Texture was not mentioned. Concrete and cement mixes tend to be very rough in texture, which is not ideal for a large number of species of fish. Catfish is a big category, eels, loaches, and even plecos can suffer irritation, tissue damage, sores, etc. from being exposed to a rough surface on a regular basis. 

If you can give an idea of what you are trying to create and what animals are planned to be in the tank, it would be much easier to help with your question and also offer alternative, safer solutions.


----------



## SinCrisis (Aug 7, 2008)

bettababy said:


> Texture was not mentioned. Concrete and cement mixes tend to be very rough in texture, which is not ideal for a large number of species of fish. Catfish is a big category, eels, loaches, and even plecos can suffer irritation, tissue damage, sores, etc. from being exposed to a rough surface on a regular basis.


Ive seen entire rock walls made from cement and styrofoam, i think a little corner thing will be ok.



What kind of corner structure were you thinking of making? Is it a cave? or just a mountain-like structure? Also how large is it, how much does it weight, etc. Its hard to tell how detrimental such a structure would be without the details. IE. small hollow cave will be far less dense than just a block of cemented stuff, a small cave will be less of a concern vs a large cave, etc.


----------



## 1077 (Apr 16, 2008)

Might review /Google, content of Portland cement. Is comprised largely of lime which will affect water chemistry if not cured completely or sealed.
Some saltwater folks I believe have utilized cement rubble to create their own coral and perhaps the ability of cement to make water hard is not as much a concern for them as opposed to freshwater depending on inhabitant's?


----------



## bearwithfish (Sep 29, 2009)

no in salt water cement needs to be cured for a very long time........ and with a few certain methods.. i tried it a few times and some how always messed up the cure so when i tested each batch it was so horrible i would never put it in my tank.... again a lot depends on what you are attempting to accomplish....


----------



## 1077 (Apr 16, 2008)

bearwithfish said:


> no in salt water cement needs to be cured for a very long time........ and with a few certain methods.. i tried it a few times and some how always messed up the cure so when i tested each batch it was so horrible i would never put it in my tank.... again a lot depends on what you are attempting to accomplish....


 
I would assume that concrete rubble from very old sidewalks ,buildings, would be cured and thus maybe safer?


----------



## JerseyBird97 (Sep 13, 2009)

this is a mrine tank. I took crate and zip tied at a 90 degree layed it flat and filled in with quickreet and covered with live sand rubble and a small flat peice i had then when that set did the other side. It is completely removable as long as it doesn't break so I can clean back there. I know cement has to cure a week (my dad is a mason).

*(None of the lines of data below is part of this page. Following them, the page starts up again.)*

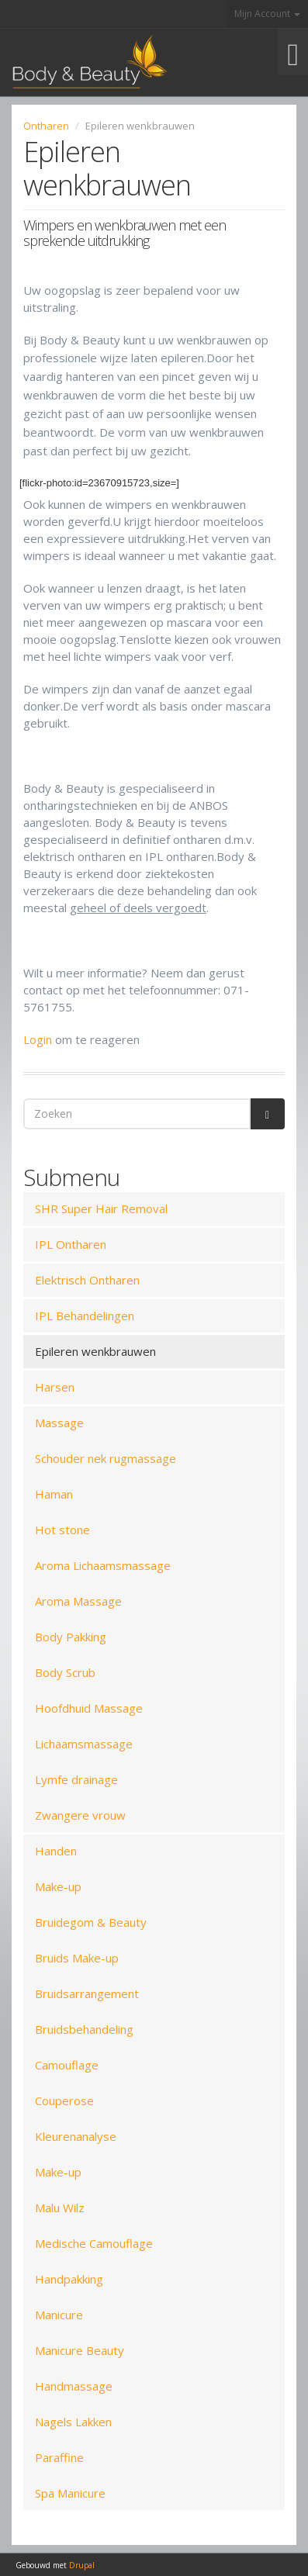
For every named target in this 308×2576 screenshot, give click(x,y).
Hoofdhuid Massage (89, 1708)
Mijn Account (267, 13)
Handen (56, 1851)
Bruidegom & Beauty (91, 1922)
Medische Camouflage (94, 2243)
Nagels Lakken (73, 2421)
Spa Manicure (70, 2493)
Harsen (54, 1387)
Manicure (59, 2314)
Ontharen (46, 126)
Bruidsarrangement (87, 1993)
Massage (59, 1422)
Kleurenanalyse (75, 2136)
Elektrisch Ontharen (87, 1280)
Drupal (82, 2565)
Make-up (58, 1886)
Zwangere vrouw (80, 1815)
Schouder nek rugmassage (105, 1458)
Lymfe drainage (76, 1779)
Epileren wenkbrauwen (95, 1351)
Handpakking (69, 2279)
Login (37, 1039)
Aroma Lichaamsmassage (103, 1565)
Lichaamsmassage (84, 1743)
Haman (54, 1494)
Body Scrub (65, 1672)
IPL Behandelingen (84, 1315)
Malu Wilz (60, 2207)
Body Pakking (70, 1636)
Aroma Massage (78, 1601)
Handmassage (73, 2386)
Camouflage (67, 2065)
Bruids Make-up (77, 1958)
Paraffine (59, 2457)
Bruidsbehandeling (84, 2029)
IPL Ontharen (70, 1244)
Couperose (64, 2100)
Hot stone (62, 1529)
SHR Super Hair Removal (101, 1208)
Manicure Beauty (79, 2350)
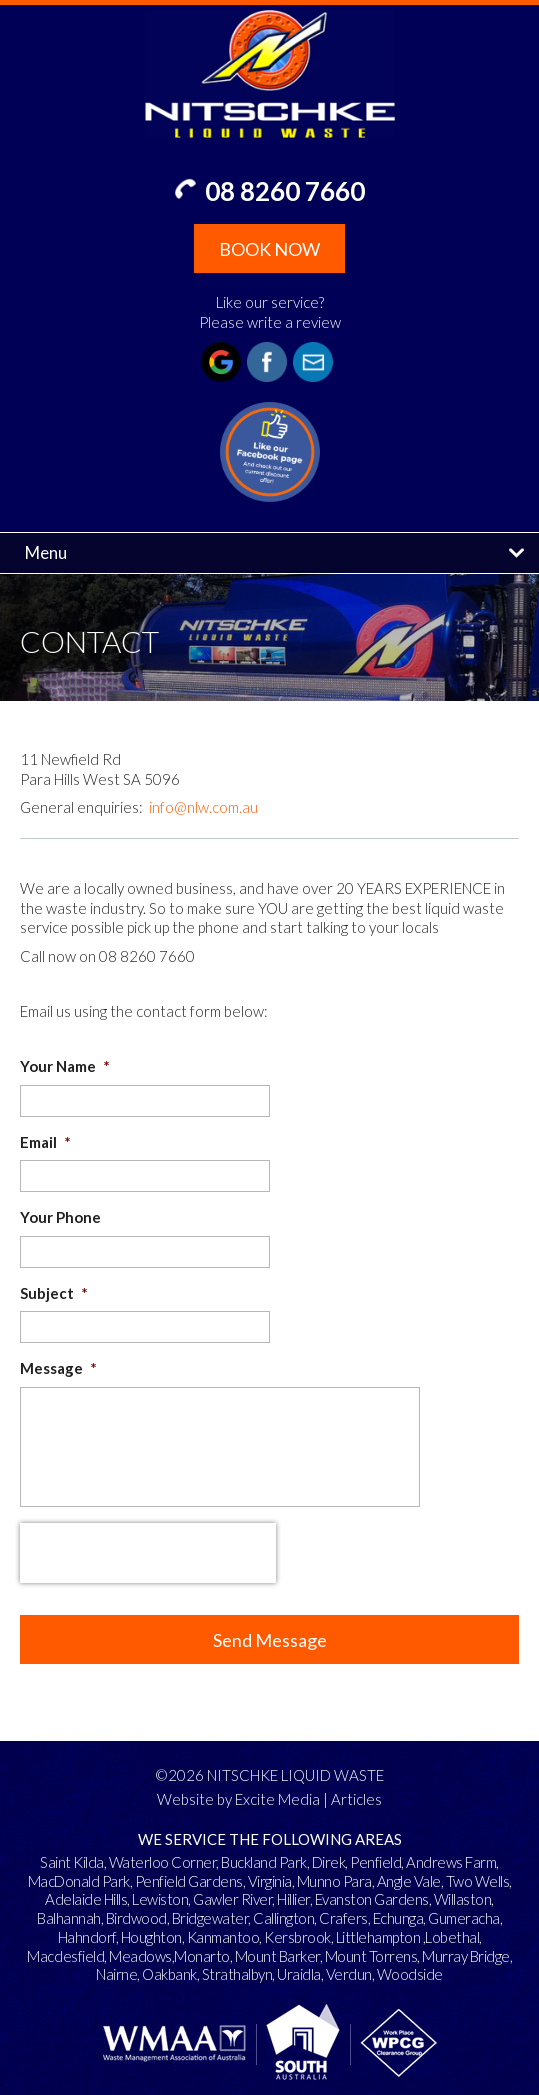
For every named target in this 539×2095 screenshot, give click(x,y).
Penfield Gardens (189, 1881)
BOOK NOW (269, 249)
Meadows (140, 1956)
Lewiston (160, 1899)
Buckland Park (264, 1862)
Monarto (202, 1956)
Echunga (398, 1918)
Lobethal (452, 1937)
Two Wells (478, 1881)
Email (45, 1142)
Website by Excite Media (238, 1799)
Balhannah (69, 1918)
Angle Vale (409, 1881)
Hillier (293, 1899)
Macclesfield (65, 1956)
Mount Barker (277, 1956)
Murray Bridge (466, 1956)
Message (58, 1368)
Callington (283, 1918)
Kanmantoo (223, 1937)
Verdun (349, 1974)
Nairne (116, 1974)
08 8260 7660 (285, 191)
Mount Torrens (371, 1956)
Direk (329, 1862)
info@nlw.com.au (203, 807)
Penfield (375, 1862)
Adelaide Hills (86, 1899)
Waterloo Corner (163, 1862)
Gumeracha (464, 1918)
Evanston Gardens (372, 1899)
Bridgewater (210, 1918)
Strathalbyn (237, 1974)
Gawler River (232, 1899)
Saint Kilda (72, 1862)
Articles (356, 1799)
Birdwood (136, 1918)
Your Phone (60, 1217)
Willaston (463, 1899)
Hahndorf (87, 1937)
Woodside (410, 1974)
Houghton (151, 1937)
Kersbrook (297, 1937)
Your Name (65, 1066)
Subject (54, 1293)
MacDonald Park (79, 1881)
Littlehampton (378, 1937)
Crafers (343, 1918)
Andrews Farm (451, 1862)
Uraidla (299, 1974)
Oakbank (169, 1974)
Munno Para (334, 1881)
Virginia (270, 1881)
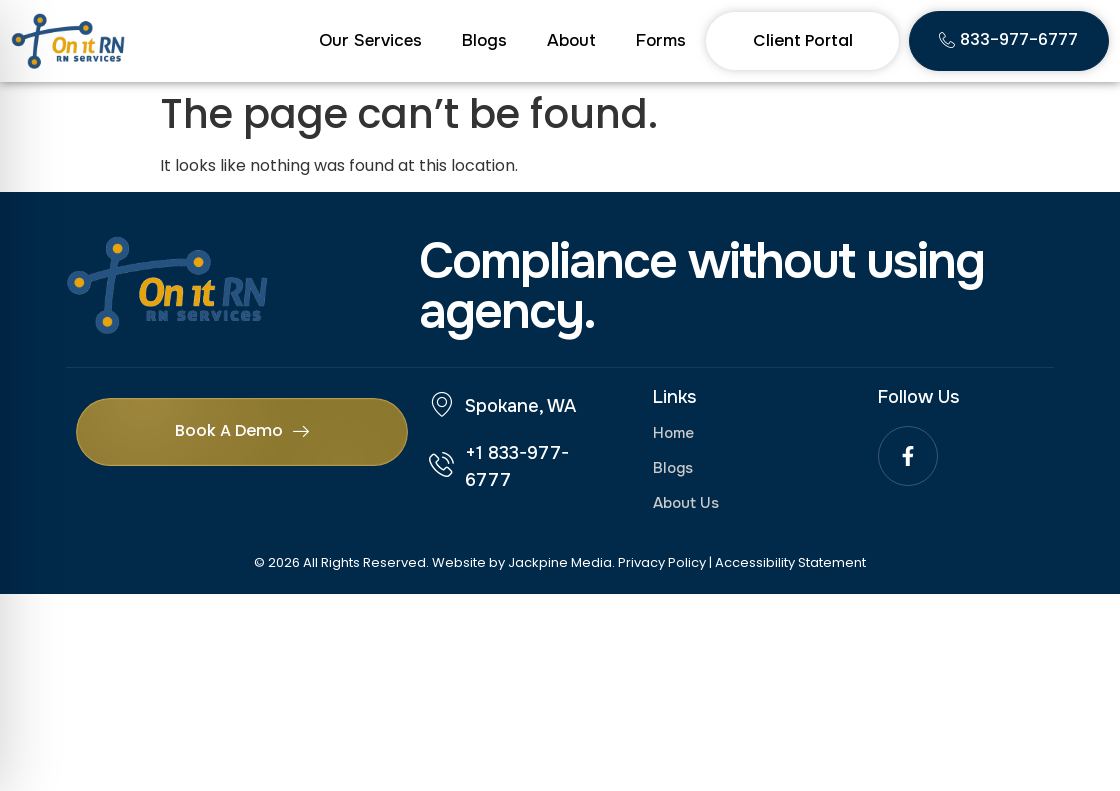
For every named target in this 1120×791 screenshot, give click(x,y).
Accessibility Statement (790, 562)
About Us (686, 503)
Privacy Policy (662, 562)
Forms (661, 40)
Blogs (484, 40)
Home (673, 433)
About (571, 40)
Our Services (370, 40)
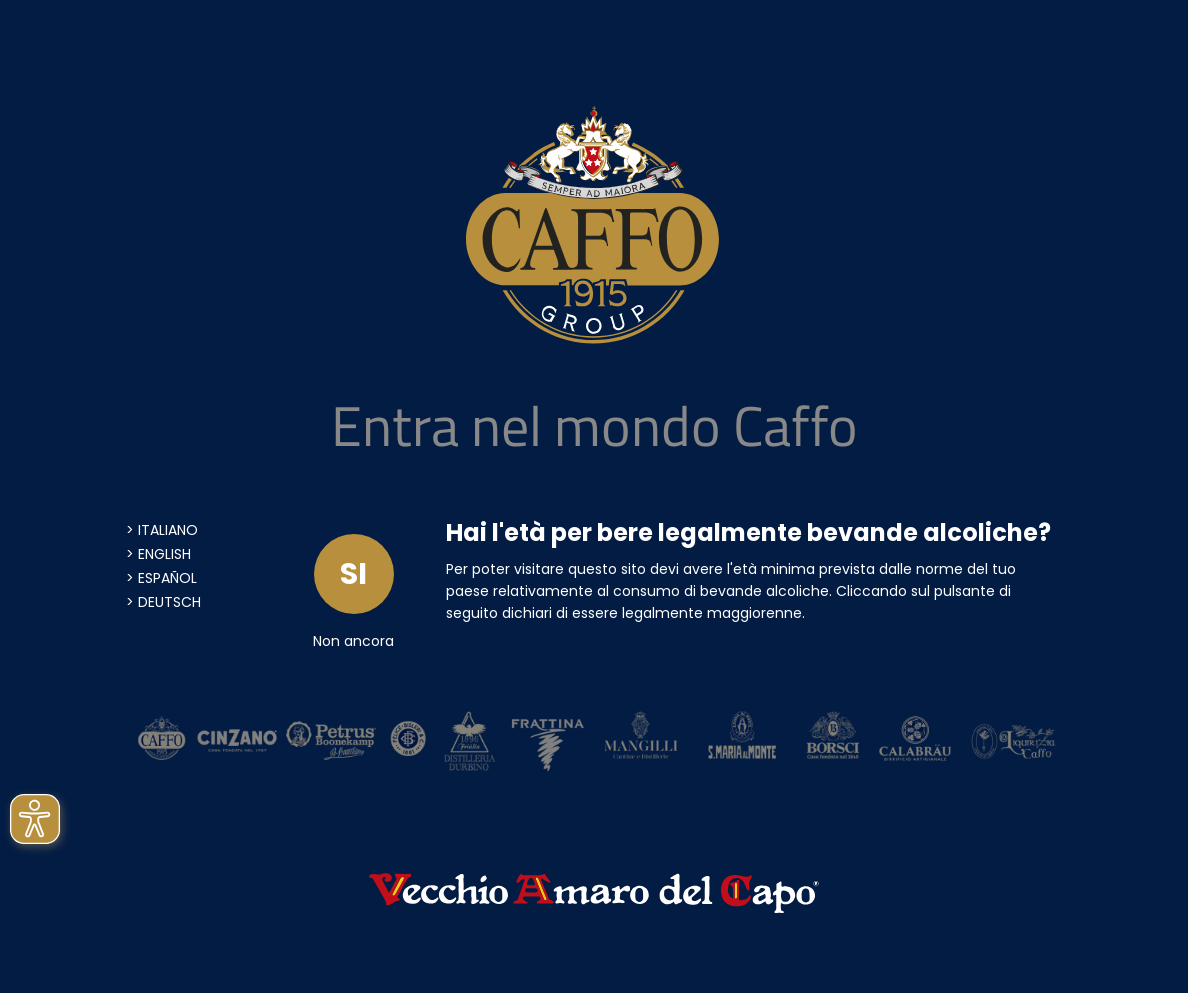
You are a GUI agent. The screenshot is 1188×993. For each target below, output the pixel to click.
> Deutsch (163, 602)
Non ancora (353, 641)
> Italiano (162, 530)
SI (353, 574)
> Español (161, 578)
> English (158, 554)
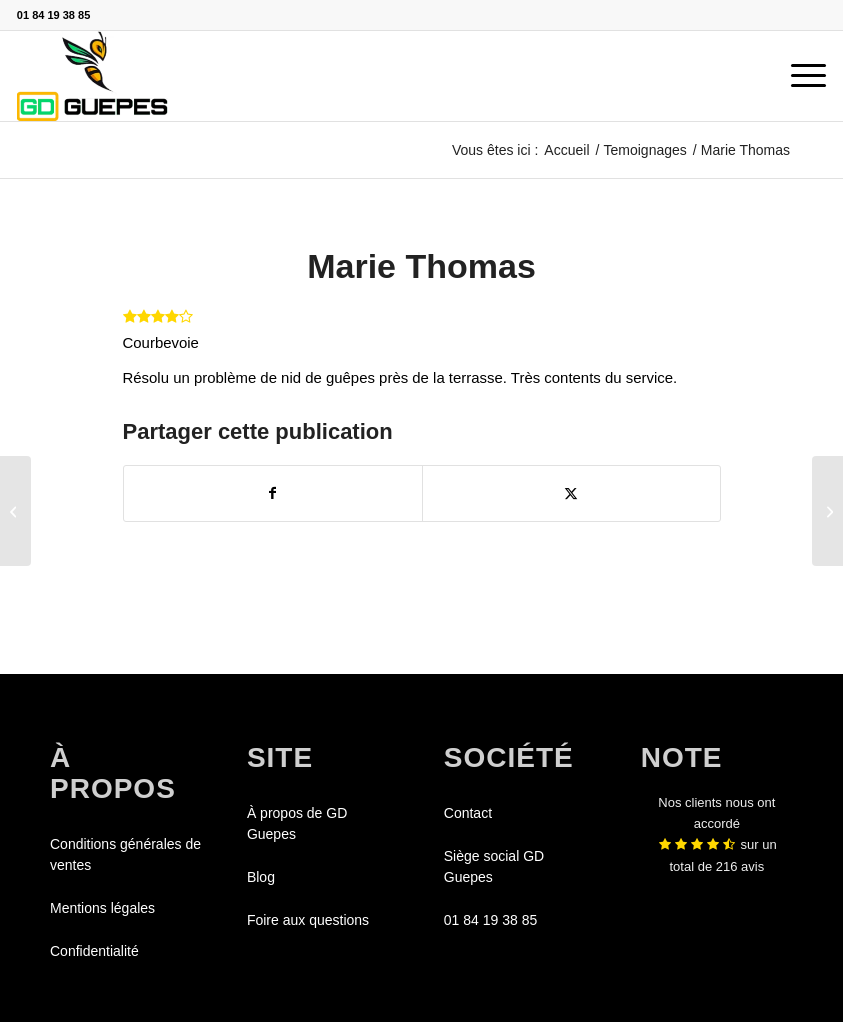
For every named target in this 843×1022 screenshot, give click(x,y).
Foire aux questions (308, 920)
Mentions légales (102, 908)
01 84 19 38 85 (53, 15)
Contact (468, 813)
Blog (261, 877)
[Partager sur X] (571, 493)
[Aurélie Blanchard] (827, 511)
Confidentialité (94, 951)
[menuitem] (798, 76)
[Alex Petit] (15, 511)
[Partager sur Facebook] (273, 493)
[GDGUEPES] (92, 76)
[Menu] (798, 76)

That's a good point about the lime or lye or whatever crap is in that... I'll have to double. Thought It might work cause I've seen people make rock out of the same stuff. 

Thanks for the input... let me know if ya got anything else.


----------



## JerseyBird97 (Sep 13, 2009)

...also I didn't mean "yadda yadda" as a brush off I was just impliying I'm aware of the obvious dangers.


----------



## bearwithfish (Sep 29, 2009)

the cure time in water with changes and at least one or more vinager baths for this to be tank safe is 6 months in water at all times and changes either every day or two.... best with running water i attempted it in 45 days in constant running water and when i put it in a tub with water i tested at 7.7 PH after 24 hours the PH went off the charts 9.9 was the highest i could read and it was much darker than that..... google agrocreat or man made live rock and read a bit more a bout the curing process its not quite like making regular items (stairs and such)


----------



## JerseyBird97 (Sep 13, 2009)

Thanks bear... so this is pretty much a bad idea... will scrap


----------



## lorax84 (Nov 3, 2010)

You can also build in tank decor out of Styrofoam and seal it with drylock. Drylock is a masonry sealer used for sealing basements, once dry it is 100% aquarium safe. Cement will take a very long time and cure as bear said. I have never used Drylock but someone on another forum used it for angel fish and turtles. Here is a thread about it.

3D Background with Drylok - Turtle Forum

There is a lot of info on 3d tank backgrounds that I am not even going to try to reiterate.


----------